# Budvar 2000, how long?



## Dave70 (23/11/15)

Checked my brew yesterday to discover it sitting at 1.020 down from 1.046 - Target is 1.012.
All seems well, pitched a 2L starter and had a healthy krausen after only a day or two. 
Were into week three now at 13 deg and she still looks like it does below. Anybody had experience with this yeast taking ages to do its thing, or am I just an impatient ale brewer?


----------



## Weizguy (23/11/15)

I think that starter is a bit small for a standard size batch of lager/pils.
Perhaps it has conked out, or maybe it's just the fermentation curve for this yeast/temperature.
Sorry, I have no direct experience with this strain, on W2287 (and that was a while back)...


----------



## Matplat (23/11/15)

You could try the whole fast lager approach and bump the temp up to 20 now that it has passed 50% of target FG....
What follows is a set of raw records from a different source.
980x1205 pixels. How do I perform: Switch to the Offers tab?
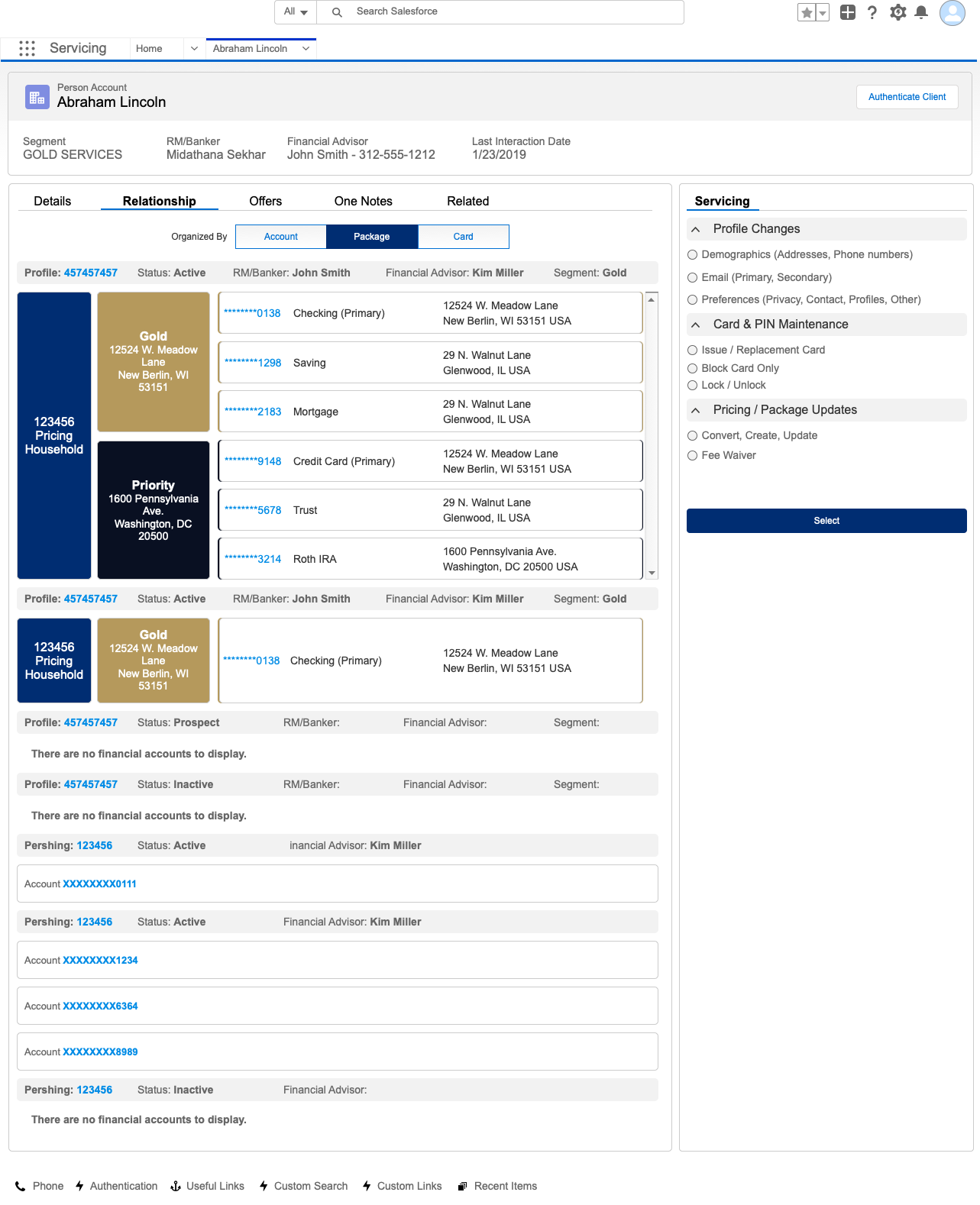coord(265,201)
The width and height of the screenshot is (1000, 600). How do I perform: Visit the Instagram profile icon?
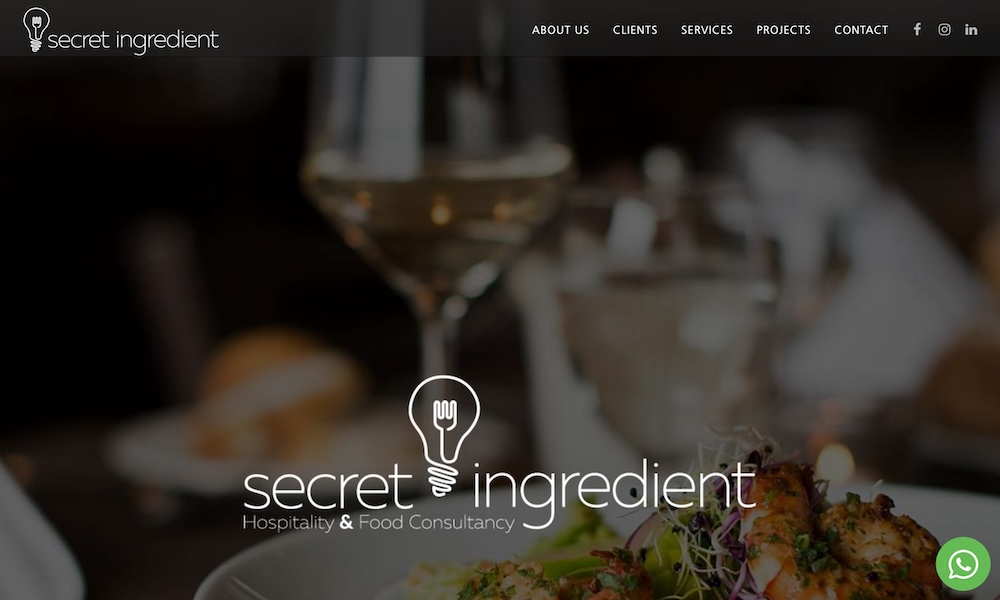tap(945, 29)
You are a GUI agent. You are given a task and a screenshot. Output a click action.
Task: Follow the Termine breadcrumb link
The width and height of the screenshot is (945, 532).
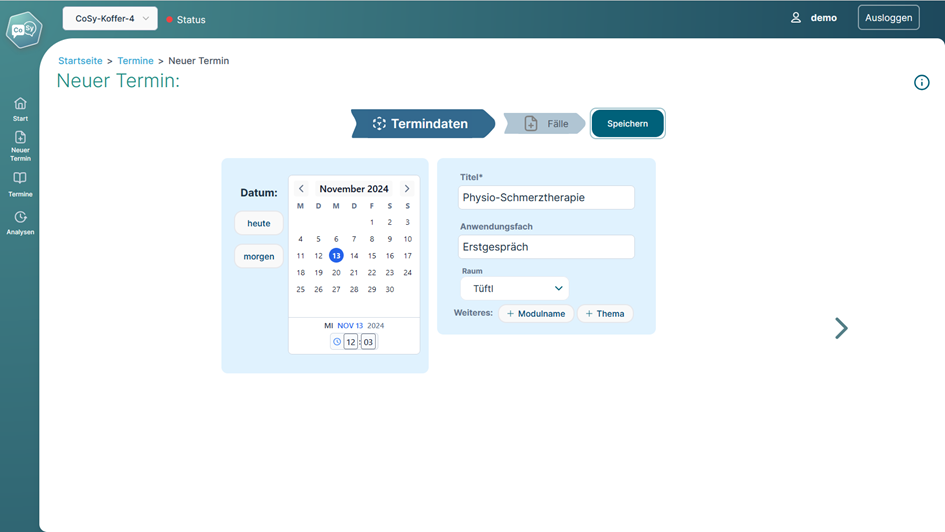pos(135,61)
http://brulosophy.com/methods/lager-method/


----------



## danestead (23/11/15)

Looking back at my records a 1.050 lager I did with wy2000 took 13 days to reach its FG of 1.013 at a fermentation temperature of 10 degrees. I would have pitched a decanted starter based on 400b cells per 21L batch.


----------



## mje1980 (23/11/15)

Just wait.


----------